===== Source data

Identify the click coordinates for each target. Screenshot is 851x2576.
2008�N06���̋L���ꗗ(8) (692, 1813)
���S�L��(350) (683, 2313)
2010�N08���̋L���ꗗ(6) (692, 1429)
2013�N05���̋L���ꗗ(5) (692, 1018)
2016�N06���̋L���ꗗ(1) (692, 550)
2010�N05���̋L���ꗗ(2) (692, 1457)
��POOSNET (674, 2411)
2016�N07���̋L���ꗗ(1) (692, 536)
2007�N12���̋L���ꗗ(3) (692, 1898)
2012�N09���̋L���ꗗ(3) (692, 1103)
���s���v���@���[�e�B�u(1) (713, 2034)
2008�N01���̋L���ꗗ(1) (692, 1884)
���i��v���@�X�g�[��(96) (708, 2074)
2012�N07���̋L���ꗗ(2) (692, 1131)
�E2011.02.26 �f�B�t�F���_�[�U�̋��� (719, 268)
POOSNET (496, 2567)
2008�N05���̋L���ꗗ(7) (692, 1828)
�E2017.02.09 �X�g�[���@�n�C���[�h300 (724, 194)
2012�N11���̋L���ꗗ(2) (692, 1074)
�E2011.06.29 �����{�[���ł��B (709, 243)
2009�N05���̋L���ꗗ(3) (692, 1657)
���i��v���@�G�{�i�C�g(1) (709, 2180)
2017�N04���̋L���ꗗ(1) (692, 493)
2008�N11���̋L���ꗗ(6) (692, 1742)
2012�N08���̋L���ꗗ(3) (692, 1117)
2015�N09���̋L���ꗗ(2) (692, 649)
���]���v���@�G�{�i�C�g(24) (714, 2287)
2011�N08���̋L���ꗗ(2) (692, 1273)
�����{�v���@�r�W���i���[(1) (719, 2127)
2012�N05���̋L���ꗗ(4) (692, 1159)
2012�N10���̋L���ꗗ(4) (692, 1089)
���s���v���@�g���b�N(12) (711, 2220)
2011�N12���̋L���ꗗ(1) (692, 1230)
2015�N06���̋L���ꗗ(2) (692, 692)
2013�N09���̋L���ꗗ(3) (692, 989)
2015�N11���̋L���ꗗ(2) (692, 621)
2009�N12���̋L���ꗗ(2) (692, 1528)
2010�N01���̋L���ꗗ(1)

==========

About this exercise:
Starting with the line that holds "2013�N05���̋L���ꗗ(5) (692, 1018)" and ending with the line that holds "2008�N11���̋L���ꗗ(6) (692, 1742)", retype every line in the data above exactly, and nothing else.

Task output:
2013�N05���̋L���ꗗ(5) (692, 1018)
2016�N06���̋L���ꗗ(1) (692, 550)
2010�N05���̋L���ꗗ(2) (692, 1457)
��POOSNET (674, 2411)
2016�N07���̋L���ꗗ(1) (692, 536)
2007�N12���̋L���ꗗ(3) (692, 1898)
2012�N09���̋L���ꗗ(3) (692, 1103)
���s���v���@���[�e�B�u(1) (713, 2034)
2008�N01���̋L���ꗗ(1) (692, 1884)
���i��v���@�X�g�[��(96) (708, 2074)
2012�N07���̋L���ꗗ(2) (692, 1131)
�E2011.02.26 �f�B�t�F���_�[�U�̋��� (719, 268)
POOSNET (496, 2567)
2008�N05���̋L���ꗗ(7) (692, 1828)
�E2017.02.09 �X�g�[���@�n�C���[�h300 (724, 194)
2012�N11���̋L���ꗗ(2) (692, 1074)
�E2011.06.29 �����{�[���ł��B (709, 243)
2009�N05���̋L���ꗗ(3) (692, 1657)
���i��v���@�G�{�i�C�g(1) (709, 2180)
2017�N04���̋L���ꗗ(1) (692, 493)
2008�N11���̋L���ꗗ(6) (692, 1742)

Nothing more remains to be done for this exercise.